>> BEGIN Records provided
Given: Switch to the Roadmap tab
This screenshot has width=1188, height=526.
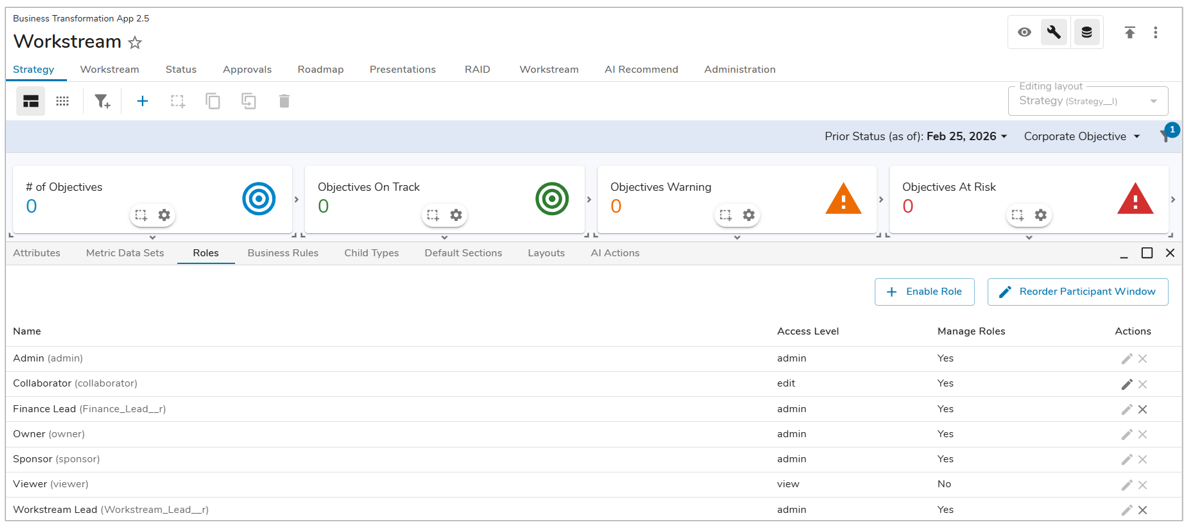Looking at the screenshot, I should pos(320,70).
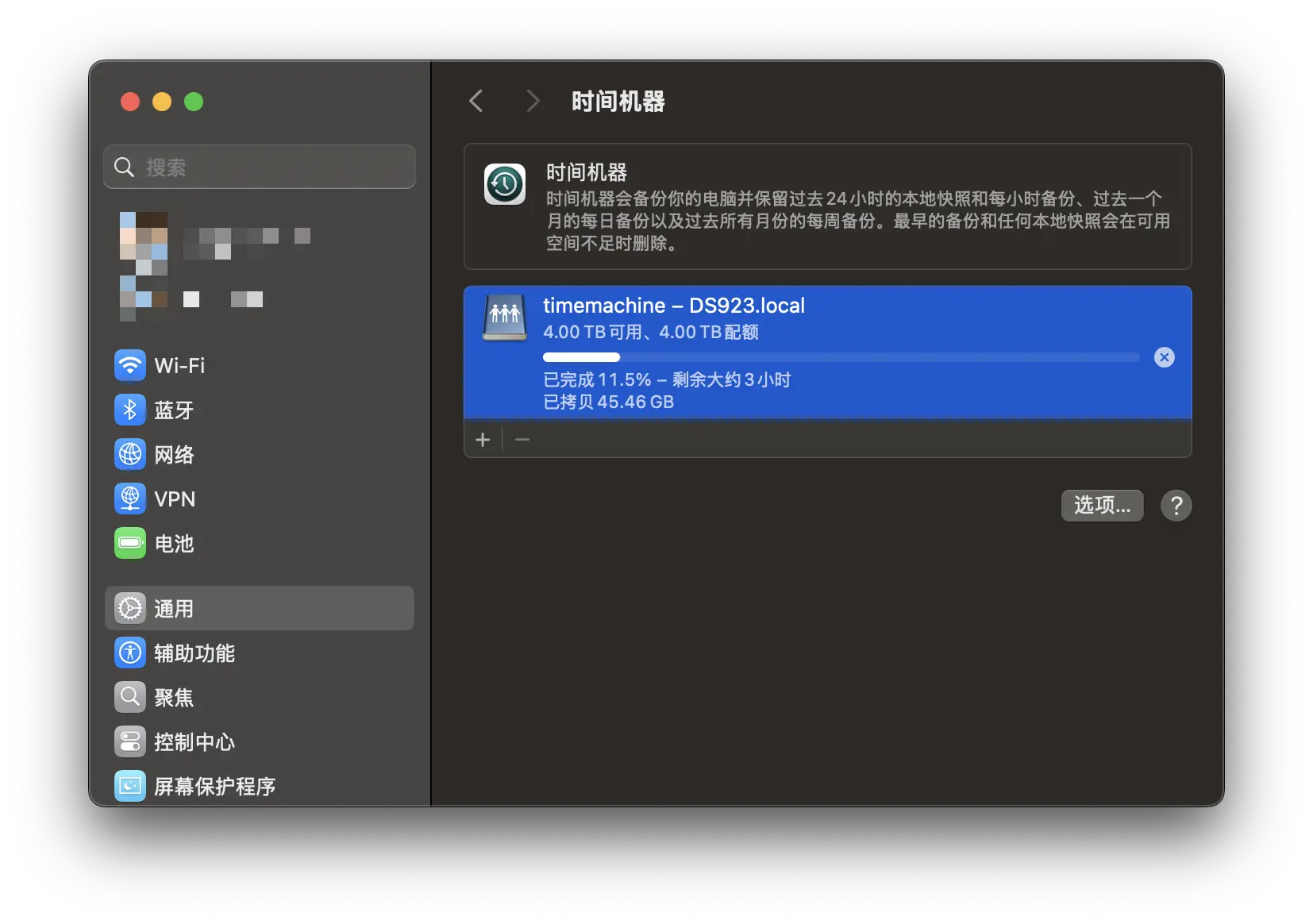Viewport: 1313px width, 924px height.
Task: Select VPN in the sidebar
Action: point(175,499)
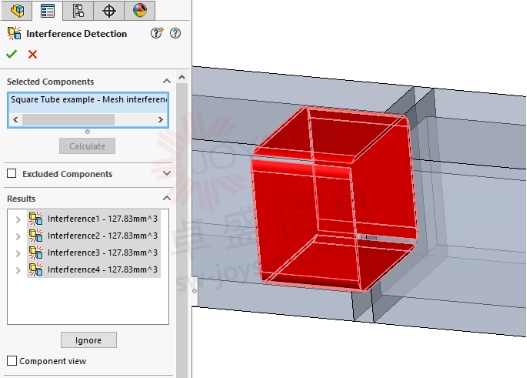Click the Calculate button
Viewport: 527px width, 378px height.
(87, 146)
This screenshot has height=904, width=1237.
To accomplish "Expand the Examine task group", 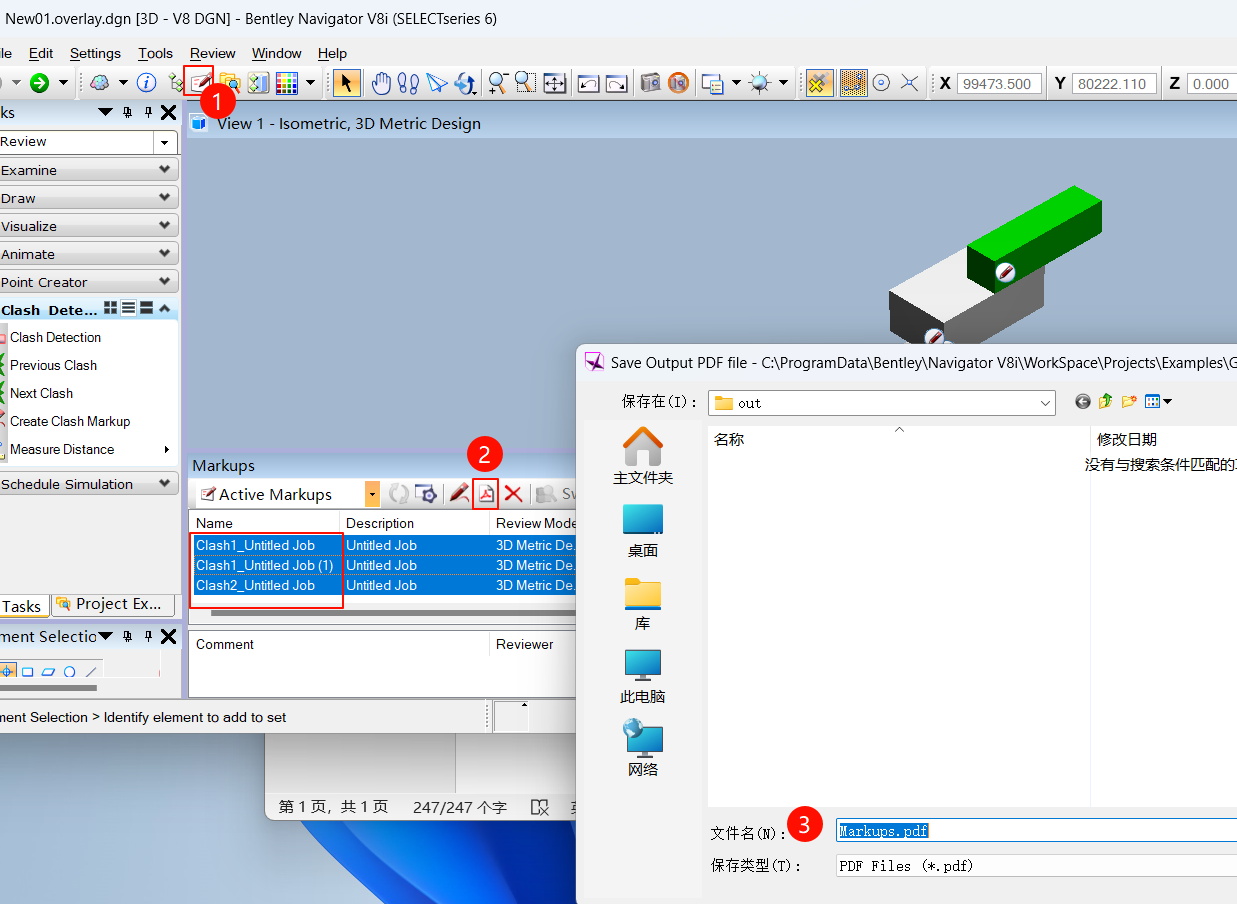I will click(88, 170).
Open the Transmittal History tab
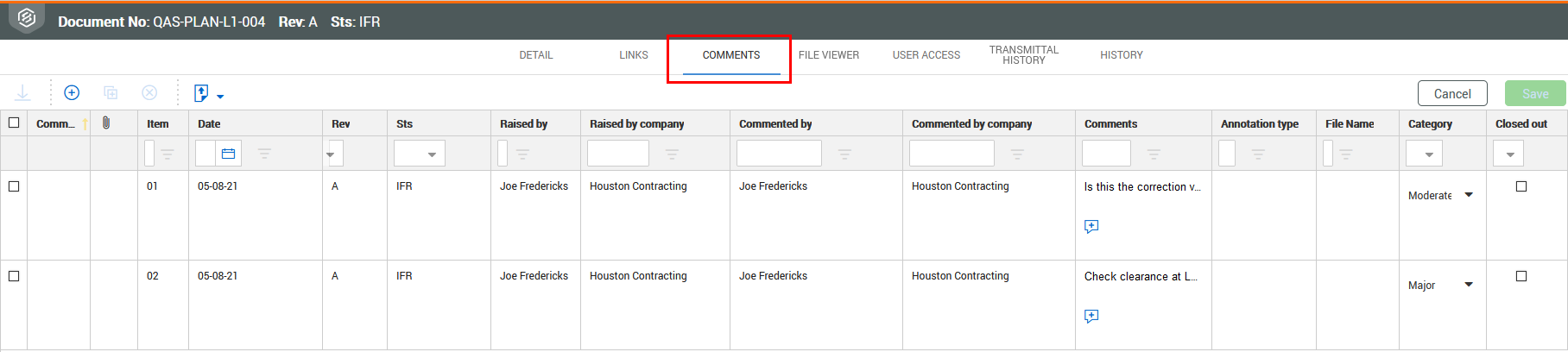1568x352 pixels. [x=1023, y=55]
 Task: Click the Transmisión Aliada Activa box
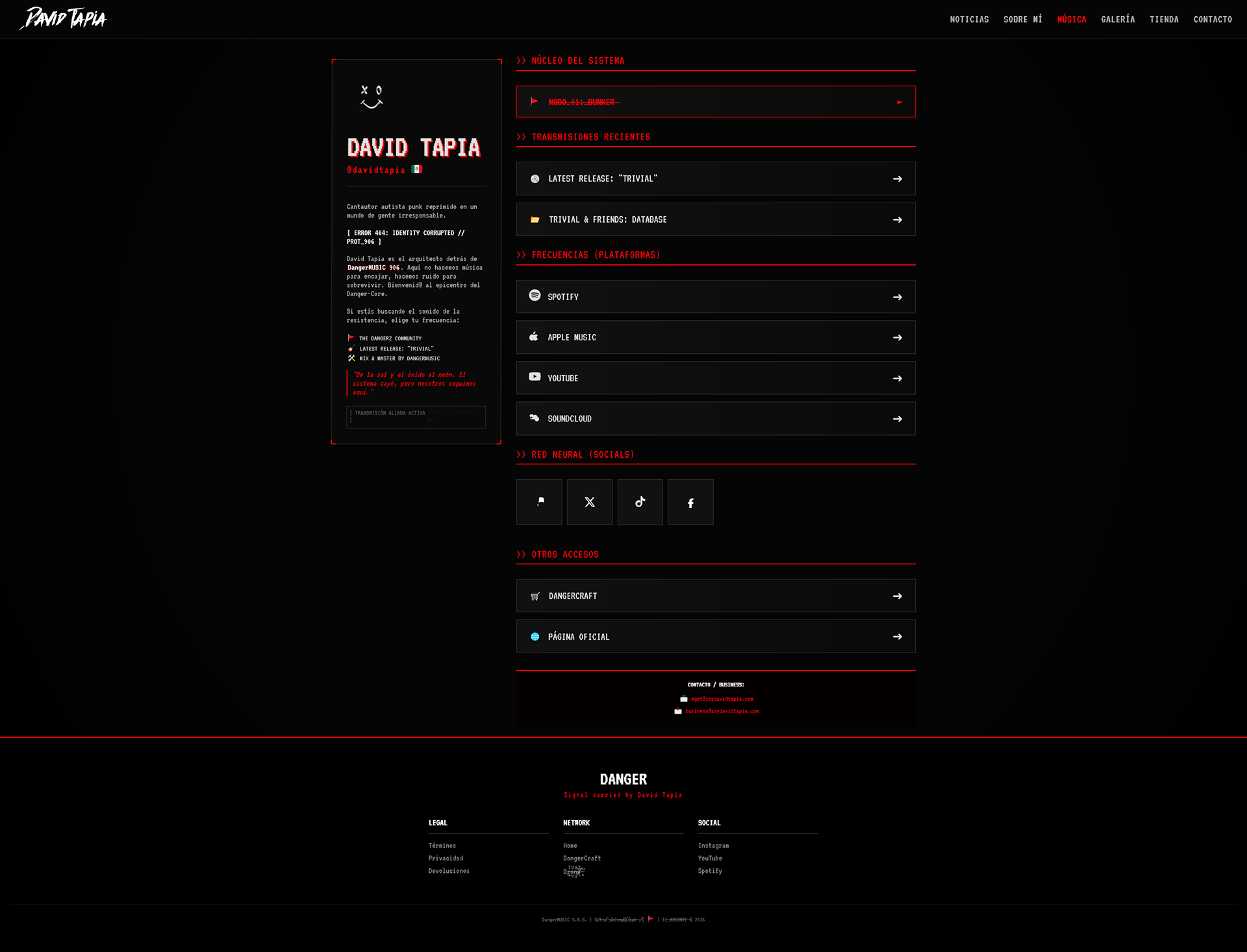416,417
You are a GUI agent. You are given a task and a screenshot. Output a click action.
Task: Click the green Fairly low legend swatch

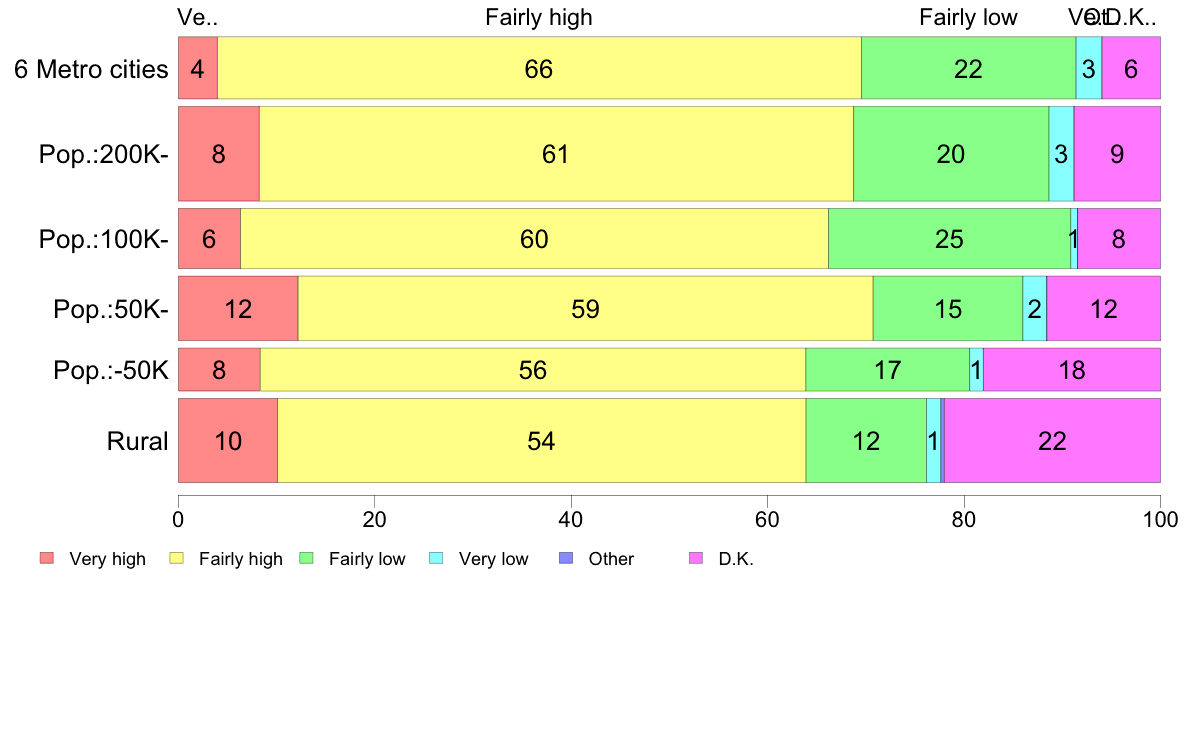[x=307, y=559]
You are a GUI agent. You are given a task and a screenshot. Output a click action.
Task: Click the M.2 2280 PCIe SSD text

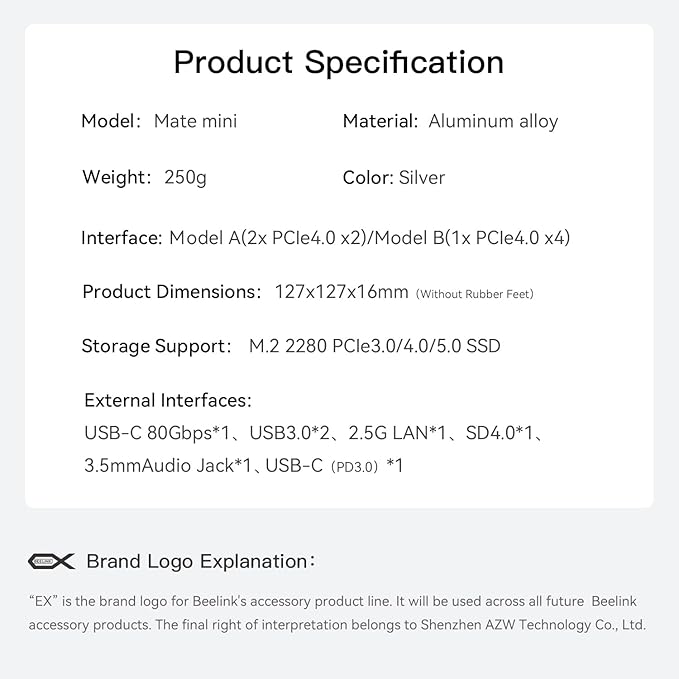pos(374,346)
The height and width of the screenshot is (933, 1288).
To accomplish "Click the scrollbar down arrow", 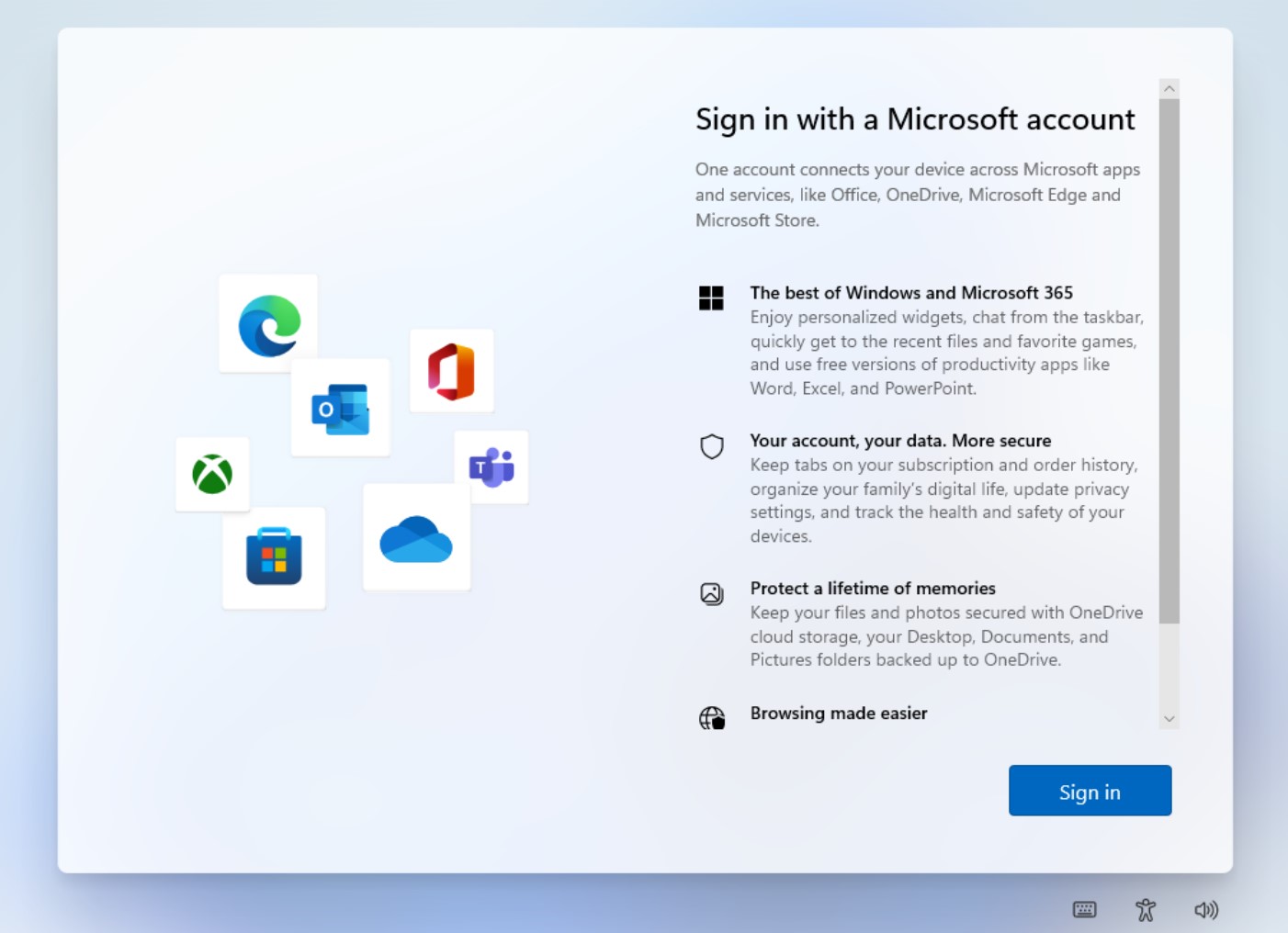I will tap(1169, 719).
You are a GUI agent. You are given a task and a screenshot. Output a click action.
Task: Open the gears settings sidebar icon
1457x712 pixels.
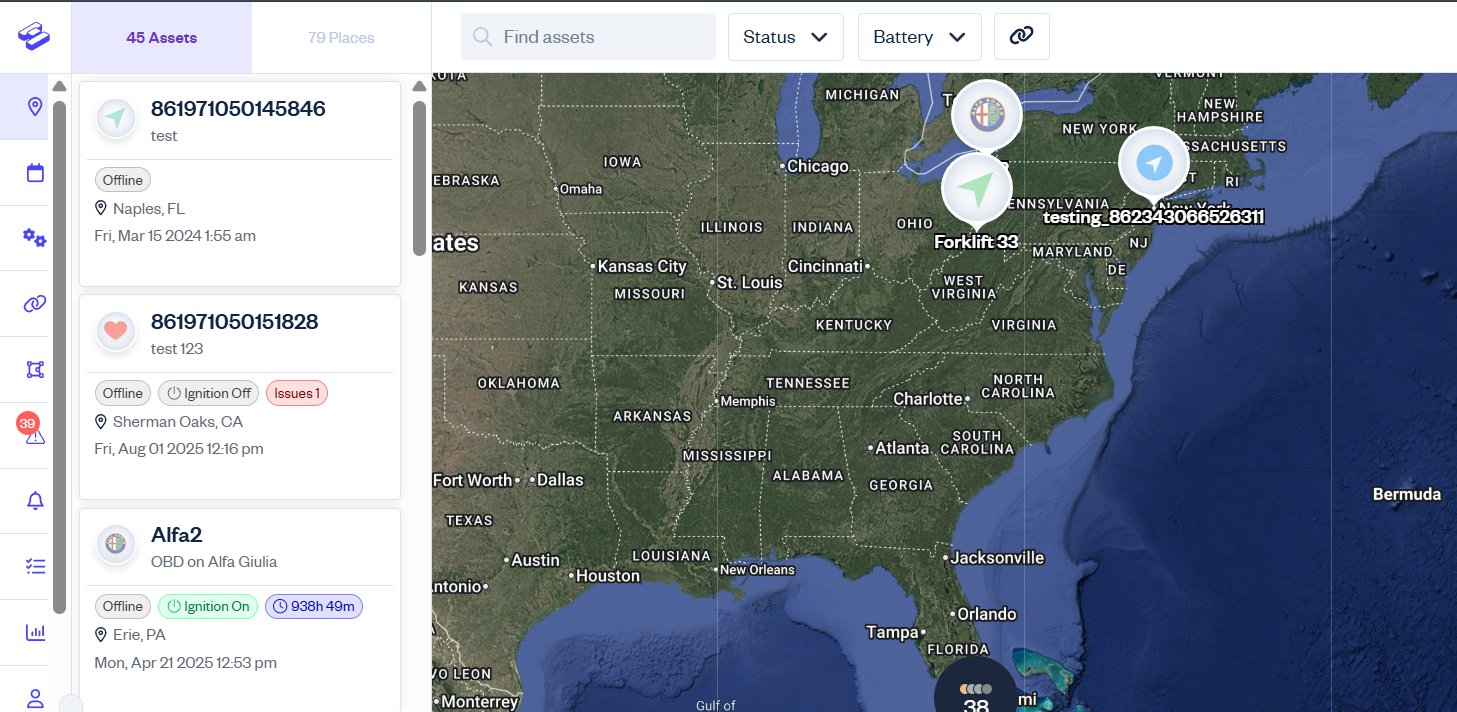coord(35,238)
>> END Records provided
### Objective
Quote the entries above exactly, starting with the line that contains "Open the Transmittal History tab" and going on through the line that contains "[x=307, y=559]". Leave out the pictures.

### Complete response
Open the Transmittal History tab
1568x352 pixels. [x=1023, y=55]
 Task: Click the Transmisión Aliada Activa box
416,417
You are a GUI agent. You are given a task and a screenshot. Output a click action.
Task: Click the green Fairly low legend swatch

[x=307, y=559]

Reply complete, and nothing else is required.